I am using a Canon EOS D5 Mark II for both stills and video. This is a high end camera used by professionals that has received the highest possible consumer ratings. The camera is expensive at about $2500 for the body (lenses extra). Some popular television shows are now being shot with this camera plus an increasing number of advertisements for tv and magazines. It's a serious piece of gear and a major investment.
It is a DSLR, or Digital Single Lens Reflex camera. It shoots in full HD video mode and does a very admirable job when using the proper high speed memory cards. I get 12 minutes of HD video on a single card. I've never had a dropped frame.
Top quality prime lenses are recommended and the lenses should come in a matched set to avoid color shifts when changing lenses.
The camera can be set for any mode you wish to shoot in. Full auto, aperature mode, shutter mode and manual mode are all available. The camera can save your settings. I found full auto mode delivering better images than I could get in manual mode. For shooting small items I use aperature mode to control depth of field.
The camera includes advanced calibration for color spectrum, gamma curve and saturation. It is designed to work with calibration cards. I have found this feature unnecessary. It gives great color at its default settings. I am able to use daylight compact flourescent bulbs for lighting at a tiny fraction of the cost of a professional lighting system and get great color.
It supports anti-vibration technology lenses. This works quite well for old shakers like me.
I use a tripod for most of my product shots. Mine is a Manfroto video tripod and it's amazing. You have to match the tripod head to the weight of the camera. I find the medium head to work extremely well with a normal range of lenses. Pan and tilt are creamy smooth.

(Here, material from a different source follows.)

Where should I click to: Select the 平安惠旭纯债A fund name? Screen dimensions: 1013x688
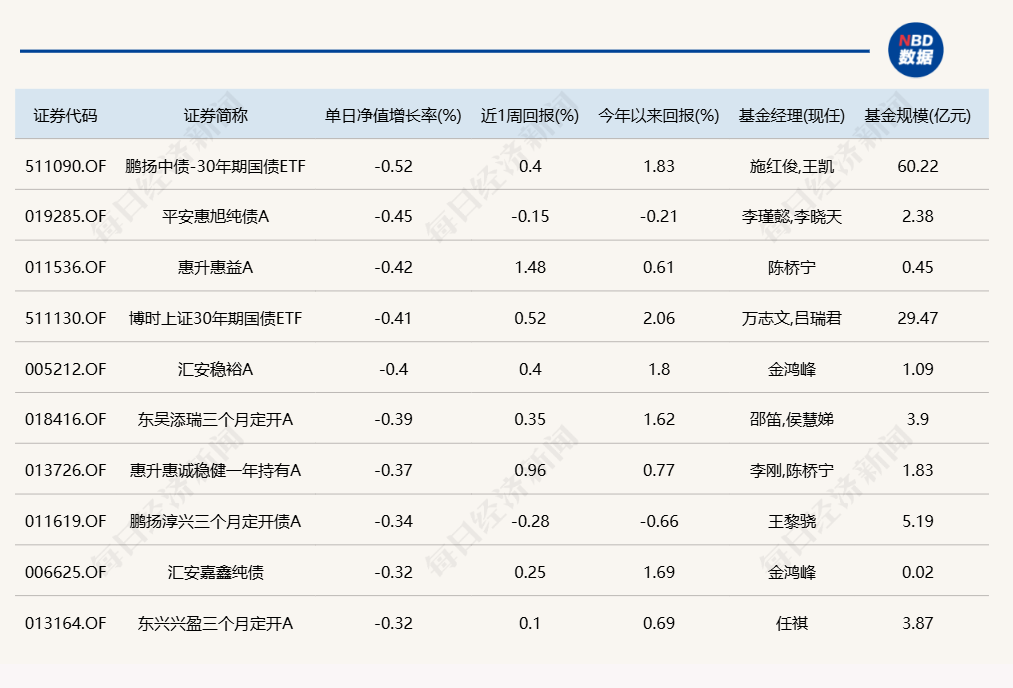tap(215, 217)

The camera also supports remote focus and shutter systems. including tripod handle controls.
It has a pretty nice digital video screen built in. It's large and bright.

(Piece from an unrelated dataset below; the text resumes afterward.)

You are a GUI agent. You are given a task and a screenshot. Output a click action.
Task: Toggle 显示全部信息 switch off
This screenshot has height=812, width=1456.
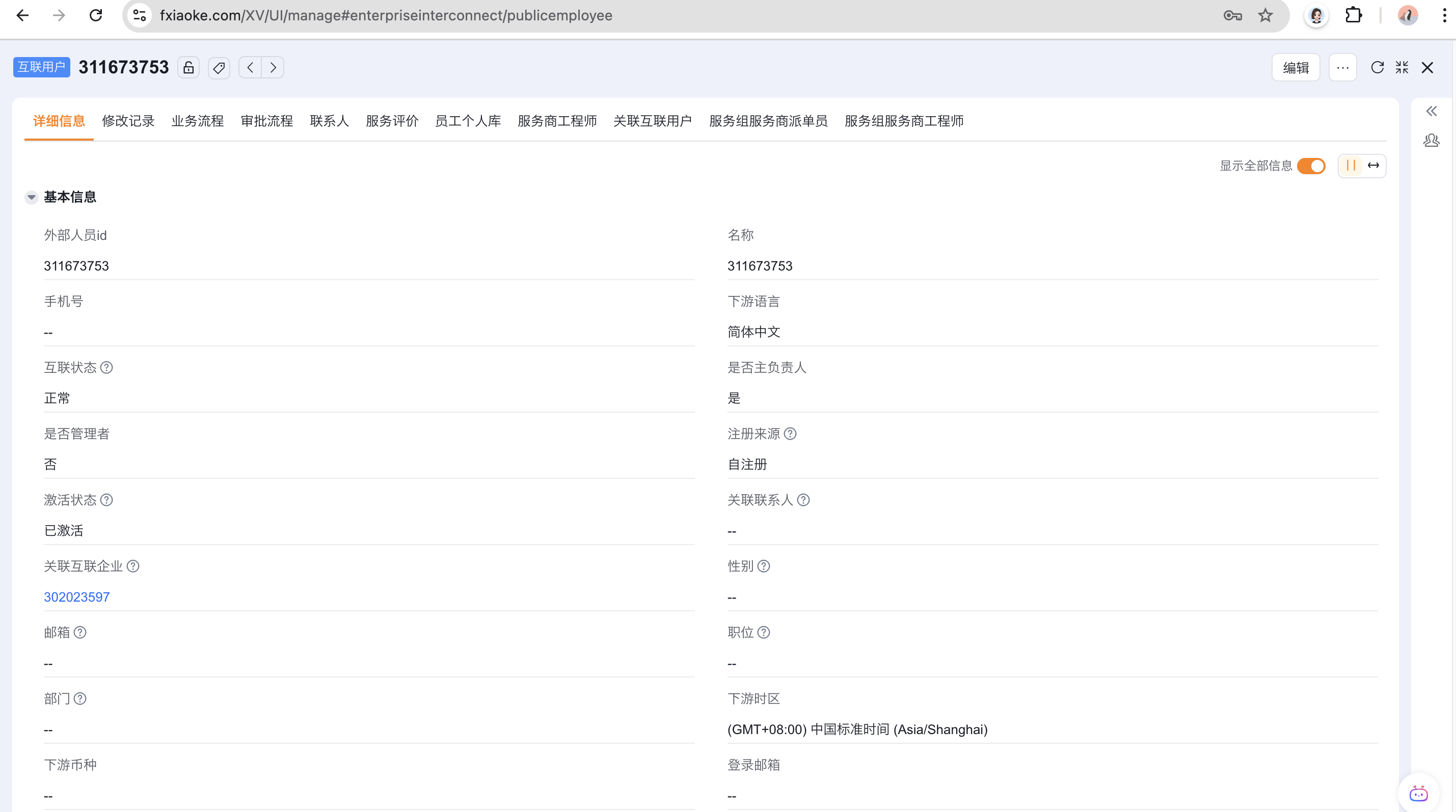(x=1311, y=166)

However, I don't like the focusing system. When working in manual focus I just could not get good focus with the basic camera setup. There are some third party screen magnifiers available to deal with this. The camera also has HDMI ports that allow you to use a computer monitor or television screen, a much better solution to the magnifiers.
I find the auto-focus to work very well. The preview shows the points in the shot where the auto focus is targeting so you can eliminate the problems most auto-focus systems suffer of focusing on the guard rail and not on the Grand Canyon.

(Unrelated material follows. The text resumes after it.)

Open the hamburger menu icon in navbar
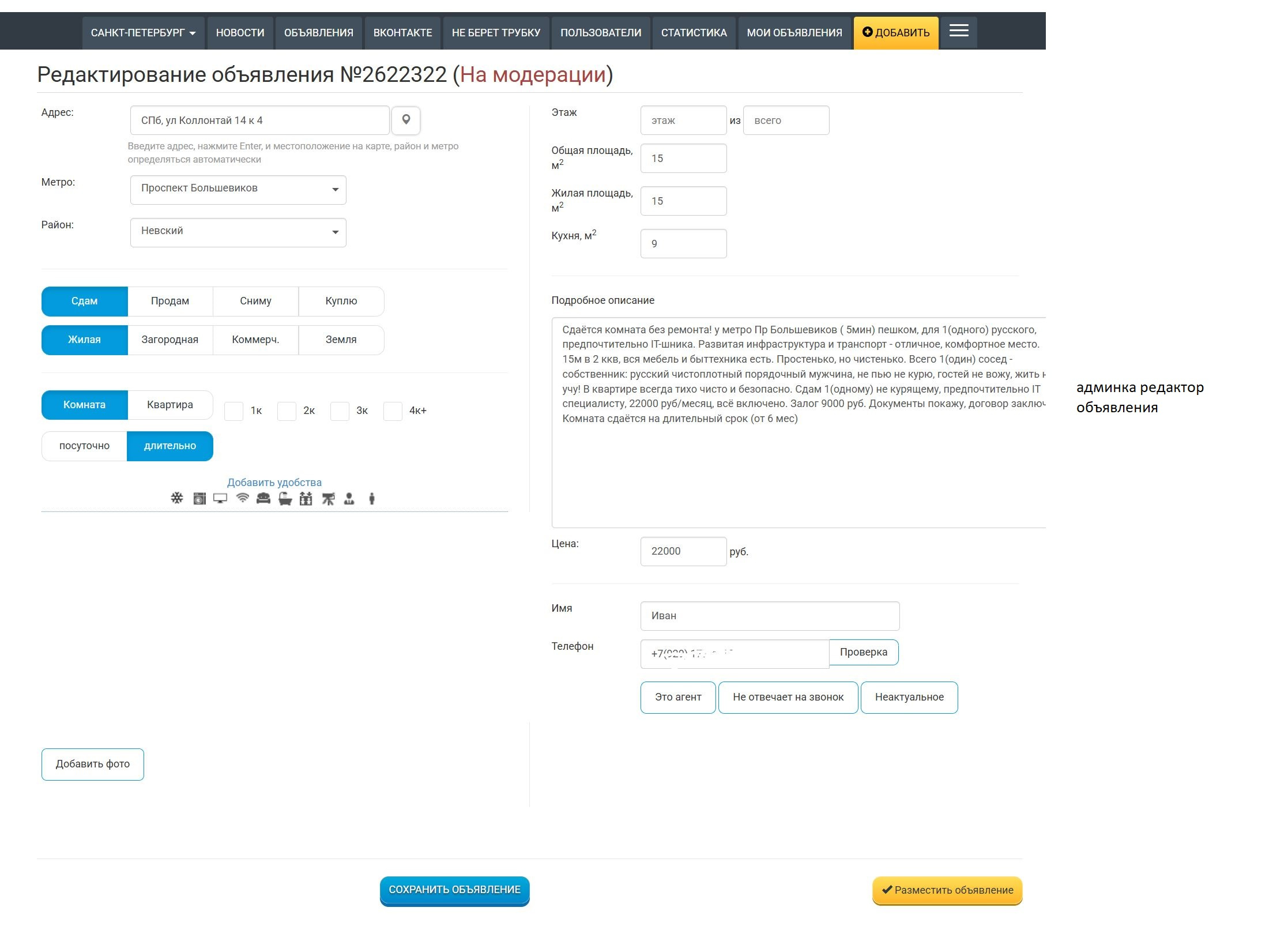 (x=958, y=31)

Downloading images and videos to your computer is a snap. The software is built into the camera. Just plug it in and a download screen pops up on both my Mac and PC. Super simple.
I use large high speed memory cards suitable for HD video. These are very fast and easy to change out with the camera mounted on a tripod. I have no idea how many stills one of these will hold, it's a lot more than I'll ever shoot in a single session!
The batteries come in a pack. The provided batteries last for maybe an hour or two when shooting video. I got the longer lasting batteries that will last for 6 hours of continuous video. I have no idea how long it will last shooting stills.
The batteries cannot be changed with the camera on the tripod. The solution to this is to get a battery grip which also holds 2 battery packs doubling your continuous shooting time. Pretty useless for shooting stills and I don't need it for video either.
The camera has a lot of functions and features. It took me 3 or 4 days to learn to use the basics. The manual is well done but could use a few minor improvements. Some of the videos on YouTube are better.
When buying one don't be tempted by the lowest prices. Most of those stores are frauds. You can look up their consumer ratings and read all about the thousands and thousands of horror ripoff stories. You can find some good dealers in the second pricing tier with enough research. I ended up buying from B&H Photo after 2 weeks of looking and was happy with them. If you're real lucky you can buy a reconditioned one direct from Canon but these sell as fast as they post them up.
The Canon EOS D5 Mark II camera is superb in almost all respects and is best of the DSLR class. It takes fantastic stills and videos. My only criticisms are the manual focusing and changing batteries on a tripod. My camera, tripod, 2 prime lenses, extra batteries and memory cards cost me $5,500 so this is not a cheap amateur solution.